Di ujung sana, Ayahnya terkekeh pelan. “Tidak ada masalah… Setidaknya untuk sekarang.”
Lalu ia melanjutkan dengan suara yang lebih dalam.
“Tapi cepat atau lambat, keberadaan wanita itu akan menjadi masalah besar untukmu.”
Nick berdiri dari kursinya.
Tatapannya kini benar-benar dingin.
“Jelaskan maksud Anda.”
Di rumah, tanpa mengetahui percakapan itu, Tessa sedang duduk di sofa ruang tengah.

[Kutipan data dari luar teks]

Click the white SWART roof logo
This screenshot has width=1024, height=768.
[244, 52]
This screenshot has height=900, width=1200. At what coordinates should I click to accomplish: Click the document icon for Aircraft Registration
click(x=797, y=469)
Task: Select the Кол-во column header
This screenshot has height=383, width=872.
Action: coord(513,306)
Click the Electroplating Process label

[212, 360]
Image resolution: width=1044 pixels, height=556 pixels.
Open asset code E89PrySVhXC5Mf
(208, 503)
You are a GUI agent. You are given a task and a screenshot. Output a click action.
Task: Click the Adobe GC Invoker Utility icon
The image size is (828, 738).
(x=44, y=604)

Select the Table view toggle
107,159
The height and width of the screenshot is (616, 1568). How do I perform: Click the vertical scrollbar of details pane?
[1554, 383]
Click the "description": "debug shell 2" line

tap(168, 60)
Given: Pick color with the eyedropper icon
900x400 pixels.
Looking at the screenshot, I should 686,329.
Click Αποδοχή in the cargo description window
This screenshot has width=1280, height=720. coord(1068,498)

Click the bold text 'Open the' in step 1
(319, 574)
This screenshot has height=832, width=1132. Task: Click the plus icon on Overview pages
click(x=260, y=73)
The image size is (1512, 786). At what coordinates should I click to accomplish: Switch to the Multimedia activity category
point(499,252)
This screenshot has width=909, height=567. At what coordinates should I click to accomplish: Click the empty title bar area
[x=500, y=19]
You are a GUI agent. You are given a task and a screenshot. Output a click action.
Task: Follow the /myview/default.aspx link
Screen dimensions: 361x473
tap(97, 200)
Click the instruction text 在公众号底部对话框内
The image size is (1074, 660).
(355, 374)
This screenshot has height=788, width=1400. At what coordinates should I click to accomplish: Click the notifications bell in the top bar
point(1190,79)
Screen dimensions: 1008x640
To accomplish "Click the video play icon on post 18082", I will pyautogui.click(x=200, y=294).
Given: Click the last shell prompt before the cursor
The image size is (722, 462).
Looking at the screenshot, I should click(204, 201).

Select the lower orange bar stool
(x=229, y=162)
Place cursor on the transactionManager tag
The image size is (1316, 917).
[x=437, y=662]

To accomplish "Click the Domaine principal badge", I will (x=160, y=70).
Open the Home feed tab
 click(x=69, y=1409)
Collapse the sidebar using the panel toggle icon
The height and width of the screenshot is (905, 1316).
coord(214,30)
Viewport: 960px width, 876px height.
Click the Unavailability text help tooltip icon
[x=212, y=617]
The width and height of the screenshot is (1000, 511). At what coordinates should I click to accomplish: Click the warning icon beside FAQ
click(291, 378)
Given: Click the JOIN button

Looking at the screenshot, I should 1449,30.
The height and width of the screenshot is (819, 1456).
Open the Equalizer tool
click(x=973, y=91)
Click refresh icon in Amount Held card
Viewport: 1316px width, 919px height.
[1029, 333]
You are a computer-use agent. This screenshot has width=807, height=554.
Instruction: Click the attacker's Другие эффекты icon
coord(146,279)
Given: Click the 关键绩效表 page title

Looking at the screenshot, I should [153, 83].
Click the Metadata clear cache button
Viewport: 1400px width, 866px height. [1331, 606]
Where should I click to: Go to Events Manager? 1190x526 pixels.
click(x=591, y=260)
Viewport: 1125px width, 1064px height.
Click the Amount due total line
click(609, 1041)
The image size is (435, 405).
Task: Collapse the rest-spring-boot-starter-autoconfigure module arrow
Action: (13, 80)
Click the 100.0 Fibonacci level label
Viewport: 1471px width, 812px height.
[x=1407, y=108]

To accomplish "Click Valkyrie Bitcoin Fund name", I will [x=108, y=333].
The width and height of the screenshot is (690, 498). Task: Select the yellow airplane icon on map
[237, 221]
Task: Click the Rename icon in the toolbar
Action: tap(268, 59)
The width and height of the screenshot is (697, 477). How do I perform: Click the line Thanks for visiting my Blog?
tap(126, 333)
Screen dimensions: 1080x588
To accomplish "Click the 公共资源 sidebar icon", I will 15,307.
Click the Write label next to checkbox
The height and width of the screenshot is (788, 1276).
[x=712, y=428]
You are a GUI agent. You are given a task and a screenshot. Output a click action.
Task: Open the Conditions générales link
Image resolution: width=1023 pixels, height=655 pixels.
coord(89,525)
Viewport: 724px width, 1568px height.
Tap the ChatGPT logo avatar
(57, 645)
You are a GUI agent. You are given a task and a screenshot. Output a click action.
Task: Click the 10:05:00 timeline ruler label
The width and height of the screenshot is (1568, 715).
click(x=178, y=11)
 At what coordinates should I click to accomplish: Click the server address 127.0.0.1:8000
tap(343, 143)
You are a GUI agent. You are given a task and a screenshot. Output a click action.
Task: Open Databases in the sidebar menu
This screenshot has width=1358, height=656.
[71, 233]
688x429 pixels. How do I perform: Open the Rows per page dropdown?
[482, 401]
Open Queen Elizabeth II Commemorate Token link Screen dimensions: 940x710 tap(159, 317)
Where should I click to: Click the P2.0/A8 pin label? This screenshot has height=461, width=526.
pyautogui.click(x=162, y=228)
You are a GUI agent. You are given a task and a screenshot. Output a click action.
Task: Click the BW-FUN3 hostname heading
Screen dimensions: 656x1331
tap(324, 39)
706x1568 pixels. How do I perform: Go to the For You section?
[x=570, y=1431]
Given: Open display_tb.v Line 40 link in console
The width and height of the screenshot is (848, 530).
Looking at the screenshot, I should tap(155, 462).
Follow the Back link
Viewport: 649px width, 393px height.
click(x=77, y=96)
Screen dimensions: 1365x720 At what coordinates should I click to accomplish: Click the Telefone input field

Ia menatap televisi layar besar didepannya, tapi sebenarnya tidak benar-benar menonton.
Ponselnya terletak di meja.
Ia sempat beberapa kali melirik layar itu.
Entah kenapa ia sedikit berharap Nick akan mengirim pesan lagi.
Namun beberapa menit berlalu.
Tidak ada apa pun.
Tessa akhirnya menghela napas pelan, lalu mengambil remote televisi dan mengganti saluran.
“Apa yang sebenarnya kau harapkan, Tessa,” gumamnya pelan pada dirinya sendiri.
Namun jauh di dalam pikirannya, bayangan pria dengan jas hitam yang tadi pagi berdiri di depan pintu rumah itu… masih belum mau pergi.